Nata a Memphis il 25 marzo 1942, non lontano dal leggendario studio della Stax è cresciuta a Detroit (la città della Motown) dopo che la madre, una cantante gospel, è andata via di casa. Figlia di uno dei più famosi predicatori neri degli anni 50, con la sua giovane e potente voce viene presto notata e comincia ad esibirsi nei jazz club della città.
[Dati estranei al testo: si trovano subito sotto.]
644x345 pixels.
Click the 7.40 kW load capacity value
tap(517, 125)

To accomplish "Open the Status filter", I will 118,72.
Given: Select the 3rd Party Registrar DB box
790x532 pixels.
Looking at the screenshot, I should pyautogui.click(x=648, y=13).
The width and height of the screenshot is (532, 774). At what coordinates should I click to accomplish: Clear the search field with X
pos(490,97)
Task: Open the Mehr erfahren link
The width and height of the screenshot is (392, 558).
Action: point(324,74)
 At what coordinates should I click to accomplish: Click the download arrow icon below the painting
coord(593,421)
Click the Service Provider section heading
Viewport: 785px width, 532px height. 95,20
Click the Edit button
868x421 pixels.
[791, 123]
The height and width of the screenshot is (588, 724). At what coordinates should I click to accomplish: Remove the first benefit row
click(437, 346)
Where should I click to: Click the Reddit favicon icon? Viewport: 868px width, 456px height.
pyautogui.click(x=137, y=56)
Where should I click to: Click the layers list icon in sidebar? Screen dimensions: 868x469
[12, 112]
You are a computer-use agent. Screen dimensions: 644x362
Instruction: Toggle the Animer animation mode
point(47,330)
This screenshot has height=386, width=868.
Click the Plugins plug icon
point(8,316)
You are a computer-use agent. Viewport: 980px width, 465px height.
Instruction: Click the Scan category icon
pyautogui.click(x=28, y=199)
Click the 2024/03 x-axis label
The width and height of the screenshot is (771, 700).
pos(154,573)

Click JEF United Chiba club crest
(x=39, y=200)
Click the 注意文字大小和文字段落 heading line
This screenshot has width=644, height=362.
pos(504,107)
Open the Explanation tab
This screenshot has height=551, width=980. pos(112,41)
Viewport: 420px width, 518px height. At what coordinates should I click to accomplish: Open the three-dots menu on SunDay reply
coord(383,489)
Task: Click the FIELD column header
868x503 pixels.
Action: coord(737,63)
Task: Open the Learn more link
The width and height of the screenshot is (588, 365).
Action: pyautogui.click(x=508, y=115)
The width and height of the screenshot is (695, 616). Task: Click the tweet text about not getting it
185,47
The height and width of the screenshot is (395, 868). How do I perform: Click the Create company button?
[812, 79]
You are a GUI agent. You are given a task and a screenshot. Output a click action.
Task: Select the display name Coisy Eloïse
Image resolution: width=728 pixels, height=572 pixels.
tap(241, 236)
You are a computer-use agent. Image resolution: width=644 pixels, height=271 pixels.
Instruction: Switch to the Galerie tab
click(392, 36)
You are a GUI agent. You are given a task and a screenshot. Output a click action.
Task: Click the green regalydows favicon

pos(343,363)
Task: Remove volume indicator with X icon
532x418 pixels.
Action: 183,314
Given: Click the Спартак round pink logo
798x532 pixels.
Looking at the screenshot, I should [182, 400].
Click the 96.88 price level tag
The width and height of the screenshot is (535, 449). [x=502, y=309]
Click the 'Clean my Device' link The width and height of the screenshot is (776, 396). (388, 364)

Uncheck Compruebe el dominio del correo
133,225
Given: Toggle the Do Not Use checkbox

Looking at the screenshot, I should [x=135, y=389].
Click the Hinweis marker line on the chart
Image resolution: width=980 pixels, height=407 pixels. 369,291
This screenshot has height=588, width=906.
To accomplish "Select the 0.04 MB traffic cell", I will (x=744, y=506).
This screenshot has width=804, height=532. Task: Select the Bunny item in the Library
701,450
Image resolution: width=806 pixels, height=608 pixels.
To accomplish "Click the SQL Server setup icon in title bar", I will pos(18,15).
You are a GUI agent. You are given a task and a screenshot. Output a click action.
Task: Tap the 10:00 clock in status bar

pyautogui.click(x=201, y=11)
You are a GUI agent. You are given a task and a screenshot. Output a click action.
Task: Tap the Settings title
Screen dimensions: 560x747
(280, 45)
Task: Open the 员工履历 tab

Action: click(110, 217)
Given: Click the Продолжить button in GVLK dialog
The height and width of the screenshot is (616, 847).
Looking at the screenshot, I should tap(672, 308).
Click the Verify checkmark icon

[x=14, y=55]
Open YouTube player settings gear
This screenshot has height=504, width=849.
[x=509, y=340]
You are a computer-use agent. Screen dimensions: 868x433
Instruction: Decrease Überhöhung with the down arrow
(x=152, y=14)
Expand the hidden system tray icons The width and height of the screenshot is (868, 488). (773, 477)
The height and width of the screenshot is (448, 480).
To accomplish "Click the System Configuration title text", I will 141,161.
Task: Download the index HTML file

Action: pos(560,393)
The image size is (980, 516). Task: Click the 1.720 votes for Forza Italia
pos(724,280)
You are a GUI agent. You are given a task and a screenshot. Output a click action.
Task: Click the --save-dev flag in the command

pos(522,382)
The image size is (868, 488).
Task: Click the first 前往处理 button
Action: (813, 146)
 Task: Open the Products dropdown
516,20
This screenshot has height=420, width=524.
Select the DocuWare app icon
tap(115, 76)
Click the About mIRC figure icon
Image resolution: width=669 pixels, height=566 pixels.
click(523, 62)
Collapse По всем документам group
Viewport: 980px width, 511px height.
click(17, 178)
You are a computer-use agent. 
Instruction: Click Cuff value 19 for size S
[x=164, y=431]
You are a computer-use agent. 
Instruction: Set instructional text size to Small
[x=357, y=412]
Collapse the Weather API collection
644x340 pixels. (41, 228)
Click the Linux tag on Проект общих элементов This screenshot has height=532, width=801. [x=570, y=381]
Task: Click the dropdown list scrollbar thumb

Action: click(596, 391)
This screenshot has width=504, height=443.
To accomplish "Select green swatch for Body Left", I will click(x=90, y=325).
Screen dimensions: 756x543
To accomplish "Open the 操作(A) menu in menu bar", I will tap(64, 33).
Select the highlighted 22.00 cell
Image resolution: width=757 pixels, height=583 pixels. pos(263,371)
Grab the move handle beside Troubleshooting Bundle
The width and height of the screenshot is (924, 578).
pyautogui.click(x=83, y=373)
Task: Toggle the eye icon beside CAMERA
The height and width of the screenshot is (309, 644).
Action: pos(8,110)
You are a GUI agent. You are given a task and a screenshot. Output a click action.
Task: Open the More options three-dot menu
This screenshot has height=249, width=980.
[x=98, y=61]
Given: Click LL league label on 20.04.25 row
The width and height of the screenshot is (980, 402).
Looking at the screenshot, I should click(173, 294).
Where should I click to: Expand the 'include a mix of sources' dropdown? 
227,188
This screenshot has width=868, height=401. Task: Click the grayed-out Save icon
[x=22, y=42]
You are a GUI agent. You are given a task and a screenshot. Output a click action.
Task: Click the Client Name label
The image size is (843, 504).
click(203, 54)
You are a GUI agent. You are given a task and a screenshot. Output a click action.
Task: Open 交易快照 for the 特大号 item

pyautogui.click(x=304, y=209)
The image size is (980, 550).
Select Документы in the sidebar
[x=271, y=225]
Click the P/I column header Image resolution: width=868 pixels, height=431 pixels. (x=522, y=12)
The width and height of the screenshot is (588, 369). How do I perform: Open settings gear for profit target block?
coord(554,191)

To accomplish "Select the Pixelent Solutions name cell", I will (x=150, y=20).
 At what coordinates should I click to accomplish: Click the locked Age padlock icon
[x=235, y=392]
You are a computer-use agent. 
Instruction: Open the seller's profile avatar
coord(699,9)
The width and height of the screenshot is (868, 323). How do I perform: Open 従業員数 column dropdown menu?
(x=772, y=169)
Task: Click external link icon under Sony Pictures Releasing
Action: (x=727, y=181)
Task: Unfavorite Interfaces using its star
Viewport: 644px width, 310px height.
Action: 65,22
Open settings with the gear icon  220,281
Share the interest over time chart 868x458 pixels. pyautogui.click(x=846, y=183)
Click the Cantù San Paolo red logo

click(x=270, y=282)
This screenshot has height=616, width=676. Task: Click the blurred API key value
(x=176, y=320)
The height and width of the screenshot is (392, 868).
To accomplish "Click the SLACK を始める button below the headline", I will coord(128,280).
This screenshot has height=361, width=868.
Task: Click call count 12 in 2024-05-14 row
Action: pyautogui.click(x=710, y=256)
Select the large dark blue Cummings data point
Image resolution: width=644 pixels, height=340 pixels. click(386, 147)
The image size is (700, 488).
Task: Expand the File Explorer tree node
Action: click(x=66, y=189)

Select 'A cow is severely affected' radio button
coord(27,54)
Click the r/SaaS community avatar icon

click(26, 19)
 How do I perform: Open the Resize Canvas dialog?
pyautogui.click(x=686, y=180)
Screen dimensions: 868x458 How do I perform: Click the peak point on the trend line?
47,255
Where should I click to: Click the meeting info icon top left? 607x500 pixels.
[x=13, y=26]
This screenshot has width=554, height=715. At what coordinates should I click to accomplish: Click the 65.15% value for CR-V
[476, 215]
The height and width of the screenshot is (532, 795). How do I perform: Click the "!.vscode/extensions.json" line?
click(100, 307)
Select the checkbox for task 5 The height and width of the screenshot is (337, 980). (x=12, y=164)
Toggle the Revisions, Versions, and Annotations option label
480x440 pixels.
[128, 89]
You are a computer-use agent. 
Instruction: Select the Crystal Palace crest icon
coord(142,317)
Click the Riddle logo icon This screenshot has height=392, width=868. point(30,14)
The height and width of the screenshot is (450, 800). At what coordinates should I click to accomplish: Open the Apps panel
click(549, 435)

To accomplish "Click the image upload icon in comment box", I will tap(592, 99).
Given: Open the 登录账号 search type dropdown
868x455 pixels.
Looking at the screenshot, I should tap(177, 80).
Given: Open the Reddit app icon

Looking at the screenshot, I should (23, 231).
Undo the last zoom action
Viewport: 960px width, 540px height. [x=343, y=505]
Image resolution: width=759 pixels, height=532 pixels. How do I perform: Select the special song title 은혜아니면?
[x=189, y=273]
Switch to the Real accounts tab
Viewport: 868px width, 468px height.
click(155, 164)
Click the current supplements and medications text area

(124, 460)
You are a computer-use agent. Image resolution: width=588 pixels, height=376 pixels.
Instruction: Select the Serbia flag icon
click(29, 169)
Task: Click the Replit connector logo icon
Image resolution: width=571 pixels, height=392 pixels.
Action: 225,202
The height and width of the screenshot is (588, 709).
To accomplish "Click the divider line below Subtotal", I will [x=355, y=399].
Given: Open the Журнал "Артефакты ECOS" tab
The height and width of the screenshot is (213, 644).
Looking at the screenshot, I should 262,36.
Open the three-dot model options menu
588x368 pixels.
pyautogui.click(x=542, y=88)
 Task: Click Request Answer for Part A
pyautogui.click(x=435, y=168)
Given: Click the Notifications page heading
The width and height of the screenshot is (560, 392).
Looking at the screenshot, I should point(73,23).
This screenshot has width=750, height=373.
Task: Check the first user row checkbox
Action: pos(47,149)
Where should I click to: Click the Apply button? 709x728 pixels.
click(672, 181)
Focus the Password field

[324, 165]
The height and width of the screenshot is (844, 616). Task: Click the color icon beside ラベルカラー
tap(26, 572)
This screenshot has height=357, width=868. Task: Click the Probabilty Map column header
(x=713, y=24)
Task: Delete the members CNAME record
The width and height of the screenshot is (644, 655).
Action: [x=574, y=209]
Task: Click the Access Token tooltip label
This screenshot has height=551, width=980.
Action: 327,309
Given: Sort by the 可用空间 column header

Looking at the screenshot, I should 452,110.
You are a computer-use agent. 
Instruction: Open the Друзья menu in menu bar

A 14 anni esordisce con l’album "Songs of Faith" e nel 1960 firma un contratto con la Columbia Record. Due anni più tardi sposa Ted White che sarà anche il suo manager.


Ma il passaggio successivo all’Atlantic Record le permetterà di mettere a frutto le proprie particolari doti vocali: è infatti in quegli anni che viene ribattezzata "La Regina del Soul", anche grazie a hit come "(You Make Me Feel Like) a Natural Woman", "I never loved a man (The way I love you)", "Respect", "Baby I love you" e "Think". E' anche il perdiodo della contestazione e Aretha si guadagna fama internazionale col brano "Respect" che diventa uno degli inni del movimento femmista e per i diritti civili. Tra la fine degli anni sessanta e gli inizi degli anni settanta moltissimi dischi scalano le classifiche.

Negli anni Settanta la cantante subisce un periodo di declino, e questo nonostante il successo dell’album "You" e del singolo "Angel". Grazie alla partecipazione al film cult "The Blues Brothers", torna all’attenzione del pubblico negli anni Ottanta, cantando nella pellicola il brano "Think", suo vecchio successo. In questi anni oltre al nuovo disco "Jump" che le consente di scalare nuovamente le classifiche, fa uscire il famoso brano dance "Freeway of love" del 1985 e duetta con gli Eurythmics in "Sisters are doin’it for themselves" ;e con George Michael in "I Knew you were waiting (for me)".

Ai Grammy del 1998 sostituì Luciano Pavarotti colpito da un malessere e improvvisò in 20 minuti un'interpretazione del "Nessun dorma" in tonalità originale e cantando la prima strofa in italiano. La performance è considerata una delle più grandi esibizioni di sempre ai Grammy.
Il 20 gennaio 2009 ha cantato a Washington alla cerimonia di insediamento del Presidente degli Stati Uniti, Barak Obama in diretta tv mondiale.

MALATTIA E ULTIME ESIBIZIONI - Nel 2010 le viene diagnosticato un cancro al pancreas e l'anno successivo comunica di essere perfettamente guarita, rifiutandosi sempre di fornire dettagli. Il peggioramento delle sue condizioni di salute l'aveva costretta a cancellare una serie di concerti nel 2017. Sempre nel 2017 aveva annunciato il suo ritiro dalle scene, sottolineando che avrebbe continuato ad incidere. La sua ultima esibizione è stata a novembre a New York al gala della fondazione di Elton John per la lotta all'Aids. Il suo ultimo concerto è stato nel giugno 2017: salutò il pubblico dicendo "per favore tenetemi presente nelle vostre preghiere".